╭─ Data extract

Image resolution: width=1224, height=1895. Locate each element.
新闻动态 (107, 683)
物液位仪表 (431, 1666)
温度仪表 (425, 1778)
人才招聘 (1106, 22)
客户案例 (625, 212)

╰─

Problem to solve: Copy out the data above line for line, changing nothing.

Worked solution:
Image resolution: width=1224, height=1895. Locate each element.
新闻动态 (107, 683)
物液位仪表 (431, 1666)
温度仪表 (425, 1778)
人才招聘 (1106, 22)
客户案例 (625, 212)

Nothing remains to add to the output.